Let's face it," my clergy friend said to me. "We clergy are much better with people after they are dead than when they are dying. We know how to do funerals. But we find it very difficult to be present with and to care for people at the end of life."

My friend spoke these words as we discussed what a divinity school might do to begin focusing more clearly on caring for people as they face death. Because of broad changes in medical care and in our culture, more and more people are reaching adulthood without ever having been present when someone has died. I asked a group of 60 undergraduates how many of them had watched someone die or been present shortly thereafter. These students would have a sensory appreciation of the reality of death. Only one student raised her hand.

Yet it has not always been that way. In earlier periods and in other cultures, care for the dying has been a ritual focus for families, friends and other loved ones in a community. Stories and paintings dramatically portray the presence of a community caring for the dying. By contrast to earlier periods, where paintings depict a dying person surrounded by close friends, a typical contemporary portrait would have the dying person surrounded by medical equipment.

What has occasioned this difference? In part, it is a result of the widespread denial and evasion of death in our culture. This has been exacerbated by a youth-oriented culture of progress in which any sign of aging or decay is seen as a threat to be avoided.
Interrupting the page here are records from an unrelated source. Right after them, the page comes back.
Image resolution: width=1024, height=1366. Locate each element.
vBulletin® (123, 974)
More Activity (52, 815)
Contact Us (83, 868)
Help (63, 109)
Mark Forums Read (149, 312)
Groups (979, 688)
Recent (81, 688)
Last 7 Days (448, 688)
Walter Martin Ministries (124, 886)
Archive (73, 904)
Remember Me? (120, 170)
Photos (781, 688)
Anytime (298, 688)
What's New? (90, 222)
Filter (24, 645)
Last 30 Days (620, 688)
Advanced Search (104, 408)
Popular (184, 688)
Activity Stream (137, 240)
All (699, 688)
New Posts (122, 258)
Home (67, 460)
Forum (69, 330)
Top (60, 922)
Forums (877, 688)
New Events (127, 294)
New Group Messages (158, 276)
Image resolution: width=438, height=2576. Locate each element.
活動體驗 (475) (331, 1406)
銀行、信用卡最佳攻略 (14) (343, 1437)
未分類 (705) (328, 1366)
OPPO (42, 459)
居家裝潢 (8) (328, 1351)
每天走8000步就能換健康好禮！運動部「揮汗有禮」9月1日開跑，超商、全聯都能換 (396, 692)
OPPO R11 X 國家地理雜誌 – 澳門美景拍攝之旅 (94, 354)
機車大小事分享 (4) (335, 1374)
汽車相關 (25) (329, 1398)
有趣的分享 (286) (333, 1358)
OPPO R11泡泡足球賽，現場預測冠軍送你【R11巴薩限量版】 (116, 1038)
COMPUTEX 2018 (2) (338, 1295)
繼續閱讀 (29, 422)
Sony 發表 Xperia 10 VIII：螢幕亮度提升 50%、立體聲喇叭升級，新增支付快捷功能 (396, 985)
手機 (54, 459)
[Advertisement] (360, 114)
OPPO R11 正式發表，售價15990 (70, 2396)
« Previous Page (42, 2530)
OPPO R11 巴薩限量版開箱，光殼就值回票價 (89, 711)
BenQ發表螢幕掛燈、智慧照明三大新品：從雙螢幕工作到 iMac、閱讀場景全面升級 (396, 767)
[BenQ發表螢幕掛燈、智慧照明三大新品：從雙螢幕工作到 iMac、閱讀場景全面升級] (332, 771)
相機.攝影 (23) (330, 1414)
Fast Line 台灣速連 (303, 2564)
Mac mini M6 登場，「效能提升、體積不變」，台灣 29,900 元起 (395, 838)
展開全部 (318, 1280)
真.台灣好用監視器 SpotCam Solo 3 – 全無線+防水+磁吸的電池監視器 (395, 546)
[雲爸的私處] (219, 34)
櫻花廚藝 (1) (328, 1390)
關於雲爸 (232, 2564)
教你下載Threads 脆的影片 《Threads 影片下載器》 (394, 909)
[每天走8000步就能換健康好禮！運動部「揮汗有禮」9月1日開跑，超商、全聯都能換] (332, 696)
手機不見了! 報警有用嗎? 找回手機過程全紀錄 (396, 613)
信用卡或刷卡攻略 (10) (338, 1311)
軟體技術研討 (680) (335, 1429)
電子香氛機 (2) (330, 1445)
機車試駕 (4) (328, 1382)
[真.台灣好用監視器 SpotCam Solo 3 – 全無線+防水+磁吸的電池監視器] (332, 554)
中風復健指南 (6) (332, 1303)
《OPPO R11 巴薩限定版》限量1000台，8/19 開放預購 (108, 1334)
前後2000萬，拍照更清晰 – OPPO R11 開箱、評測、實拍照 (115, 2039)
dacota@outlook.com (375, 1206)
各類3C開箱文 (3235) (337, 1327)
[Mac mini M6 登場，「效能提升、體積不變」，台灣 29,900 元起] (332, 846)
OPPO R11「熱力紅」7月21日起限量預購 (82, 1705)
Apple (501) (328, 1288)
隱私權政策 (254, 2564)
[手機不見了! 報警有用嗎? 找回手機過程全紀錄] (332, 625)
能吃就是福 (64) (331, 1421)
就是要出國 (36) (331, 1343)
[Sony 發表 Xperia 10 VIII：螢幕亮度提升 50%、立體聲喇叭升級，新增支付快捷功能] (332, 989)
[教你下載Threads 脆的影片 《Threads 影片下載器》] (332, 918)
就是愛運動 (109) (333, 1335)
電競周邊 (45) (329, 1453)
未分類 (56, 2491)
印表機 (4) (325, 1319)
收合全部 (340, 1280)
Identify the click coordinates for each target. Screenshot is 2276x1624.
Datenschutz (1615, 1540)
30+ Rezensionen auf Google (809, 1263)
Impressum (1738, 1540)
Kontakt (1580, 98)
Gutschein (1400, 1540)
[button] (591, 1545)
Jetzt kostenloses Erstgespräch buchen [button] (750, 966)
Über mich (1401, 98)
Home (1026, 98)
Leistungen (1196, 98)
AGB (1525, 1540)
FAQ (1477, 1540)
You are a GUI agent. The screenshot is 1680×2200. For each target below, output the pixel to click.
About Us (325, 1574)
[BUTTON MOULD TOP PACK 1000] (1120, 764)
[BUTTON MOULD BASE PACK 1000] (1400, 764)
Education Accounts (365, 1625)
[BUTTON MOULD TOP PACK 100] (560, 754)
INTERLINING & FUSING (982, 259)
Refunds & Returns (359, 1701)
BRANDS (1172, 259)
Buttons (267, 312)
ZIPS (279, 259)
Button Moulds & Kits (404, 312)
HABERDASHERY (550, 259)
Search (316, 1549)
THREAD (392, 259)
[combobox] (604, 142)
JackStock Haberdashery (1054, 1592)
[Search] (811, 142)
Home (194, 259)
Further, contemporary medicine has been focused more on curing than on caring. Indeed, too many doctors see a patient's death as a sign of failure. Recently, as a dying patient was moved from the hospital into a hospice, a resident asked the attending physician: "Why are we giving up?" The resident believed that the physicians should have remained optimistic that they could cure the patient, despite the fact that it was clear the patient was dying.

Our dominant cultural and medical approaches to suffering and death are characterized by complaint and optimism. People tend to be optimistic that any illness or wound can be treated and cured. If for some reason that does not seem possible, we shift into a mode of complaint--complaint about the pain being endured, complaint that medical technology has not progressed rapidly enough, complaint that we are not devoting enough resources to saving the lives of those we care about.

As a result, our medical practice, our cultural expectations and even our training as clergy converge so that we continually intervene to try to cure people all the way to their dying breath. It is no wonder, then, that such a disproportionate percentage of our medical resources is spent on people during the last six months of their lives. Nor is it any wonder that, despite its horrific ethical and theological implications, physician-assisted suicide has begun to attract sympathetic attention. We somehow fear that the only alternatives we have are either costly intervention up to the point of death, or a seemingly compassionate physician-assisted suicide. If those are the only options, then it should not surprise us that Jack Kevorkian could appear to some to be a sympathetic hero.

Fortunately, there are alternatives for those who want to provide better care for the dying. In Practicing Our Faith, Amy Platinga Pauw notes that the Christian practice of dying well should be shaped not by complaint and optimism, but by lament and hope. We can draw on centuries of Christian wisdom and faithful practice to nourish a commitment to dying well and caring for the dying.

In addition to alternative practices of caring for the dying, Christians can also draw on alternative institutional contexts. Hospice care has emerged in recent decades as an important movement offering first-rate medical, nursing and pastoral care for the dying. More and more patients and families are receiving the gift of competent, thoughtful care from both in-patient and home health-care hospices. The poignant stories of families who have received effective and compassionate care for their dying loved ones offer a compelling contrast to the tragedies of lonely patients dying surrounded by machines, and the horrors of people dying at the hands of Kevorkian and other well-intentioned but ultimately misguided physicians.

We face significant medical, ecclesial and cultural obstacles to recovering the practice of dying well. In 1997, only about 400,000 dying people received hospice care out of almost 1.6 million people who would have been appropriate candidates. The median stay for people in hospice was less than three weeks, even though hospices are equipped to provide as much as six months' worth of care. Almost 40 percent of those people who did enter hospice had still not been told they were dying at the time they were admitted. More broadly, churches and families are less directly involved in the care of the dying than they have been in previous generations.

Recovering the practice of dying well will require attention to cultural, economic, theological, ethical and policy issues. It will also involve reshaping our theological, medical and nursing education, drawing on Christian wisdom and insights to provide better care for dying persons and their families.

Christians are called to reclaim and sustain practices of caring as well as curing, of being present with the dying at the bedside even when we know that the news we bring is not what the patient wants to hear. We are called to be people of lament and hope rather than complaint and optimism. And, above all, Christian clergy ought to be as gifted in caring for the dying as in providing funerals for the dead.